The combination of Goldman, Sanchis, and TIMI risk scores with coronary plaque burden improved specificity and positive predictive value of ACS prediction. Therefore, patients with both high plaque burden and intermediate to high risk scores had increased likelihood of ACS. We may speculate that patients with high scores and high plaque burden would benefit from an early intensive medical and possibly invasive management.
In contrast, low coronary plaque burden and low clinical scores had high negative predictive value for the exclusion of ACS. Patients with small amounts of plaque and low scores could possibly wait for the second set of biomarkers and ECG and then be discharged. The combination of risk scores, clinical characteristics, and information on coronary plaque burden may help the triage of patients with chest pain, streamline their care, and eventually lead to cost savings.
This study was performed in a single tertiary care academic center. Approximately 200,000 patients were evaluated in our ED from January 2005 through December 2007. Among those patients, 4.2% presented with the chief complaint of chest pain. We applied relatively strict inclusion and exclusion criteria. Therefore, the study population may have a risk of ACS different compared to the average population presenting to the ED. We observed approximately 8% prevalence of ACS in our population. Previous studies reported the prevalence of ACS between 5 and 20% in a broad population of patients with chest pain.5,47–49 The risk of ACS in the studied population may affect the results of the study, as various scores may perform differently in subjects with low, intermediate, and high risk. Furthermore, patients with previous history of CAD were excluded. Patients with known CAD represent an important subgroup of patients with acute chest pain. Therefore, the results may not be fully generalizable.
There was no formal sample size calculation for the evaluation of risk scores. Sample size was estimated to allow for the assessment of coronary CTA for ruling out ACS.28
The TIMI, Goldman, and Sanchis scores were not designed for the evaluation of the ED population. Only limited experiences with the performance of these scores in ED patients with acute chest pain have been reported.12,47–49 Further, the ranges of values in our score were affected by the inclusion and exclusion criteria of the ROMICAT trial.
The use of CT in the ED is limited by the availability of both technology and expert readers 24 hours per day and 7 days per week. The radiation dose of a single coronary CTA scan is significant. Nevertheless, the radiation dose of nuclear stress perfusion imaging that is used very often in the evaluation of patients with chest pain is similar, and newer CT scanner technologies result in significant reduction of the radiation dose.
Available risk scores (Goldman, Sanchis, Thrombolysis in Myocardial Infarction) have modest and coronary plaque burden has good discriminatory capacity for the diagnosis of acute coronary syndrome in patients with acute chest pain. The combination of the coronary plaque burden and individual risk scores significantly improves the discriminatory capacity for the diagnosis of acute coronary syndrome.
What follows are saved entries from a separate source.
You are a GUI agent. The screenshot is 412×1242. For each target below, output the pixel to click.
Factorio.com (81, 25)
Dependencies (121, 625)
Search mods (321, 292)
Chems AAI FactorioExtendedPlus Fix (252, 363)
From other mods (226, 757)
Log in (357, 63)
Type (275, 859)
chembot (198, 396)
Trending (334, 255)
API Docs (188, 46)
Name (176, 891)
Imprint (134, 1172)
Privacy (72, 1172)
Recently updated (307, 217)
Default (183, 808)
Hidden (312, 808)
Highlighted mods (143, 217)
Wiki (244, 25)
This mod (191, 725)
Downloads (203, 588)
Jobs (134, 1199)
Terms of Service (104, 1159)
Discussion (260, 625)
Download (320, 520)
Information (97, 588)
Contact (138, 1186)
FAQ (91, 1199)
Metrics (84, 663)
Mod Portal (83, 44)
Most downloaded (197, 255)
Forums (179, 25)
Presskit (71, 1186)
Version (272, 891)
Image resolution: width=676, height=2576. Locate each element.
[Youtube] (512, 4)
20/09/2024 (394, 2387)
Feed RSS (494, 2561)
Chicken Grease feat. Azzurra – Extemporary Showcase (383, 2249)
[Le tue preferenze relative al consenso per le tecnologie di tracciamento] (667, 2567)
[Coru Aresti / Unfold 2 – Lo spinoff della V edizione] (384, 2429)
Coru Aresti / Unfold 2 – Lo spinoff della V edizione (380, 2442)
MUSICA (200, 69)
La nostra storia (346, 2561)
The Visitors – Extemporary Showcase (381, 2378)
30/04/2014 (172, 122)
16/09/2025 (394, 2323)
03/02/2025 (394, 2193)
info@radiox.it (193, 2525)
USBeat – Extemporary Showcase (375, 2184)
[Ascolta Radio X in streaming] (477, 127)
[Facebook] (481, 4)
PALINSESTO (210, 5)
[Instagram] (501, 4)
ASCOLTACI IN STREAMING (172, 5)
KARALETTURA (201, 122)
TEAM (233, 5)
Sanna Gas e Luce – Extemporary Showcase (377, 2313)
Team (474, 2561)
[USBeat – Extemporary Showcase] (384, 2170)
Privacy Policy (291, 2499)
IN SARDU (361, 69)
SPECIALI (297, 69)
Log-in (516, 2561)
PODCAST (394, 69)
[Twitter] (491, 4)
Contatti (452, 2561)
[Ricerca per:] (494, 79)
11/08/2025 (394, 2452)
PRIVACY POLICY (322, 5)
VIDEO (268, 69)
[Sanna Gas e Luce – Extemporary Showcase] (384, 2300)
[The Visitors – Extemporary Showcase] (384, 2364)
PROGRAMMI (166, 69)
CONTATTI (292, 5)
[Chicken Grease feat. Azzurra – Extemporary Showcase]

This work was supported by the National Institutes of Health (RO1 HL080053) and in part supported by Siemens Medical Solutions and General Electrics Healthcare.
Drs. Ferencik, Rogers, Truong, and Shapiro were supported by the National Institutes of Health grant (T32 HL076136). Dr. Hoffmann has received research grants from Siemens Medical Solutions and General Electric Healthcare. Dr. Nagurney is funded by Biosite for a biomarker research study.
The rest of the authors have no disclosures or potential conflicts of interest to report.